Extracted data entries:
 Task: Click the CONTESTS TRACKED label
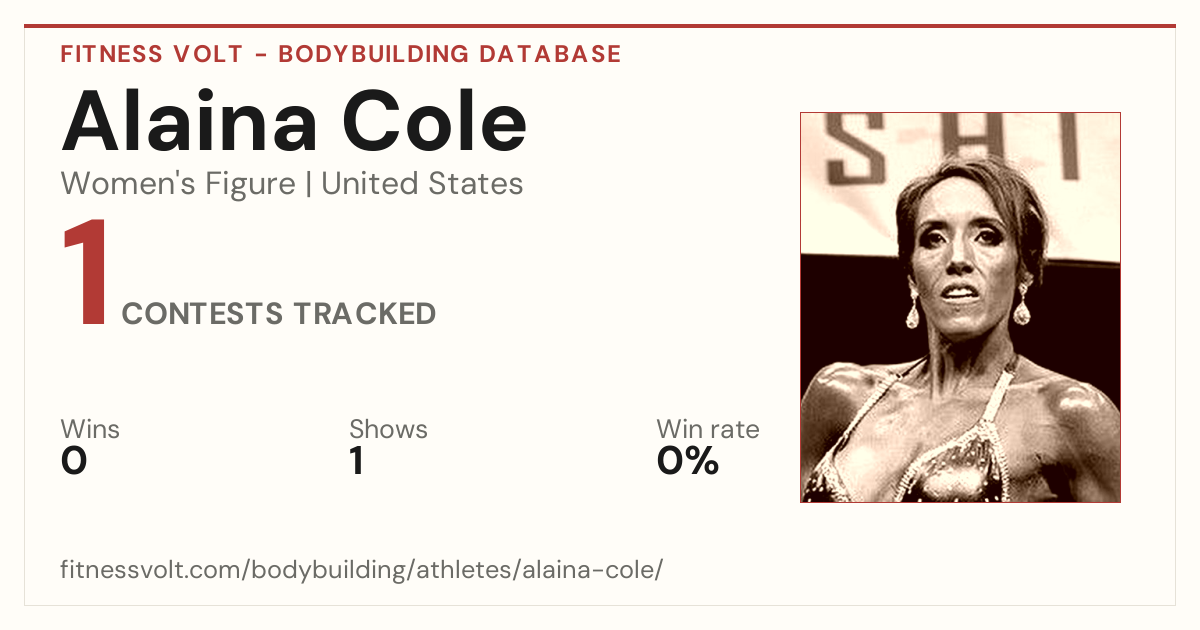(x=279, y=314)
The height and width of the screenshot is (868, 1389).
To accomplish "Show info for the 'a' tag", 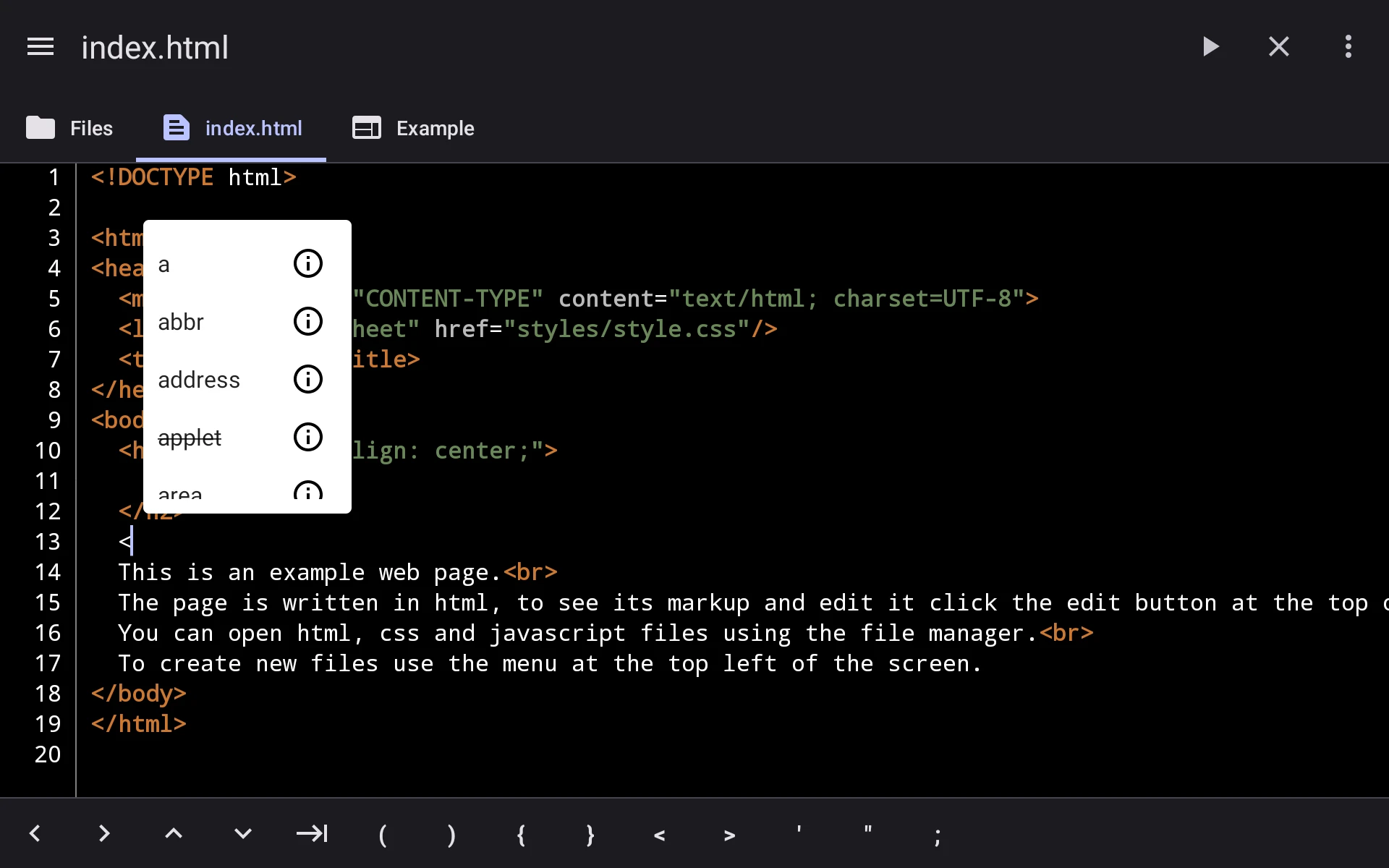I will (308, 263).
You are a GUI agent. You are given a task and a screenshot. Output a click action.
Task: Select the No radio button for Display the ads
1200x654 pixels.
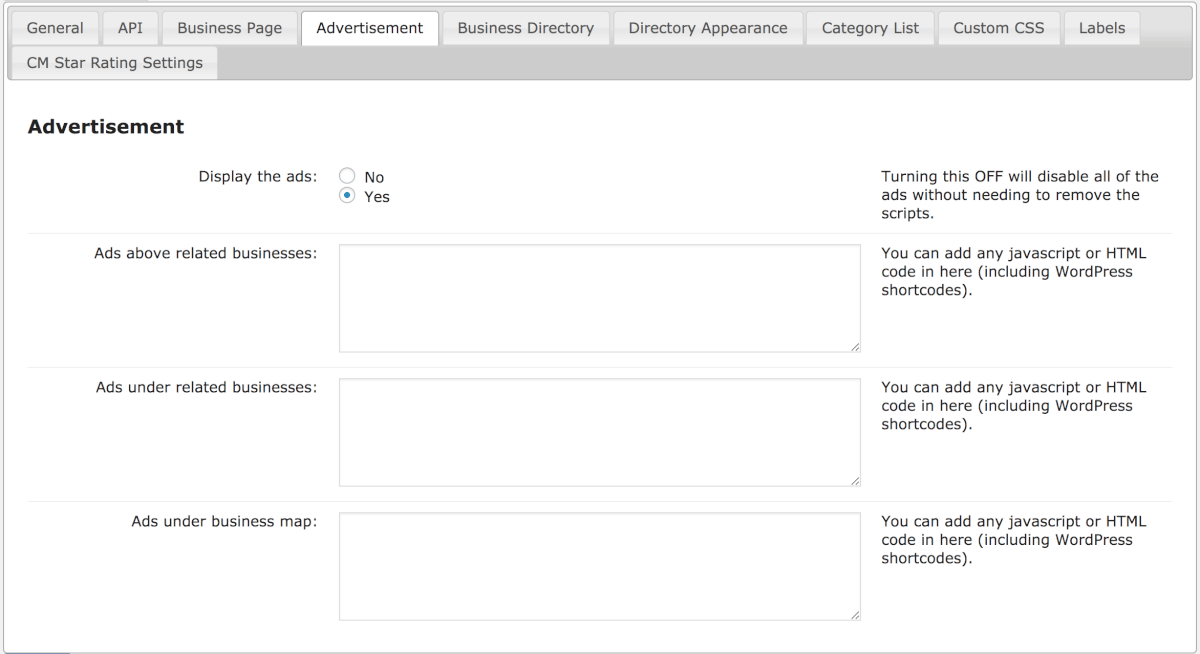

What is being asked: Because the copy must hold no pictures, return only the lines that run from the line containing "Task: Select the" to the end of the data above, each exactly as it stands.

Answer box:
Task: Select the No radio button for Display the ads
1200x654 pixels.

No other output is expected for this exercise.